Piuttosto insieme al genitore ci diamo da fare per comprendere, osservare e quindi intervenire al meglio perché il bambino stia bene ed abbia una crescita armonica. Tante volte nel dialogo e confronto con la famiglia si costruisce molto: ed è questo che vogliamo! Costruire per il bene del bambino, non entrare in una stupida competizione con mamma e papà che resteranno sempre le persone, insostituibili, che meglio conoscono il proprio figlio.

La fiducia che sarebbe bello conquistarsi, credo che possa nascere anche dalla considerazione che osserviamo i bambini tutti i giorni e per tante ore al giorno, e in questo ci siamo specializzate, con un laurea (forse troppo poco riconosciuta). Non è questione solo di formazione teorica, ma soprattutto di pratica e di esperienza. E di questa esperienza professionale, maturata e perfezionata negli anni, un genitore dovrebbe fidarsi.

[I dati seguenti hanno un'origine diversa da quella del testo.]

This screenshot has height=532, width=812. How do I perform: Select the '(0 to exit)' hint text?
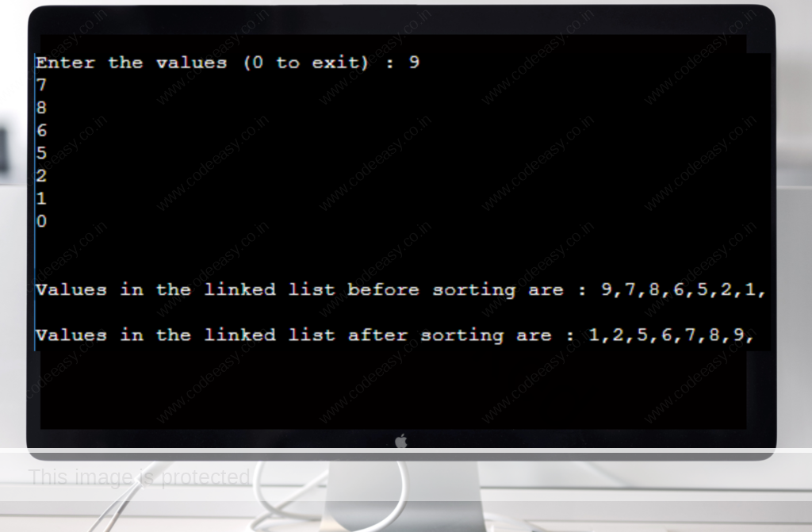point(305,63)
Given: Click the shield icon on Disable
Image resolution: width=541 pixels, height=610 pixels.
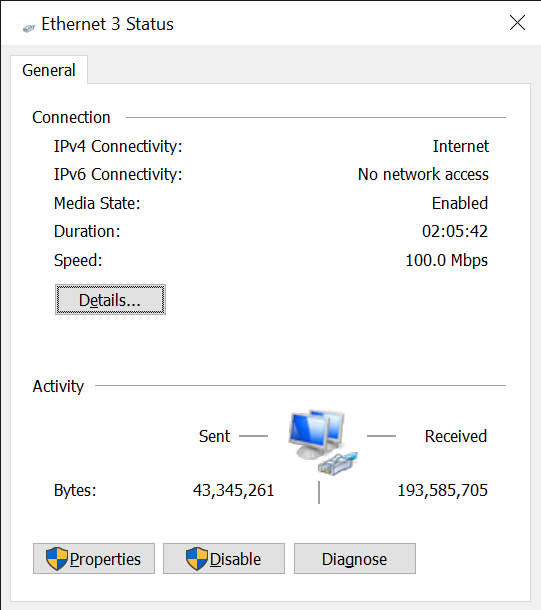Looking at the screenshot, I should pyautogui.click(x=197, y=559).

Inoltre, lavorando sempre in un team, fa parte integrante del nostro lavoro confrontarsi sui bambini e sui loro comportamenti. Cioè è normale per noi scambiarci pareri e considerazione e quando emerge qualcosa che suscita perplessità nella maggioranza del personale educativo, riteniamo doveroso, col supporto del pedagogista, parlarne alla famiglia. Insomma ciò che riportiamo alla famiglia, e che cerchiamo di fare nel modo più delicato possibile, è frutto di più occhi che osservano, non di giudizi personali campati in aria.

Le famiglie dovrebbero anche valutare l’opportunità che il dialogo col Nido offre per un intervento tempestivo fatto nei primi anni di vita. Quando insorgono alcune problematiche, anche le meno gravi, prima si interviene più il recupero sarà efficace.

Dunque, se è vero che per un genitore affrontare certi argomenti può risultare ostico e quindi non può essergli rinfacciata la fatica ad accettare una determina situazione, tuttavia da un atteggiamento di ascolto e di fiducia verso chi si occupa quotidianamente del proprio figlio, potrà solo trarre giovamento.

Infine mi piace ricordare che la preziosità indiscussa di ciascun bambino è una regola universale di fronte alla quale qualsiasi tipo di “diversità” non avrà mai l’ultima parola.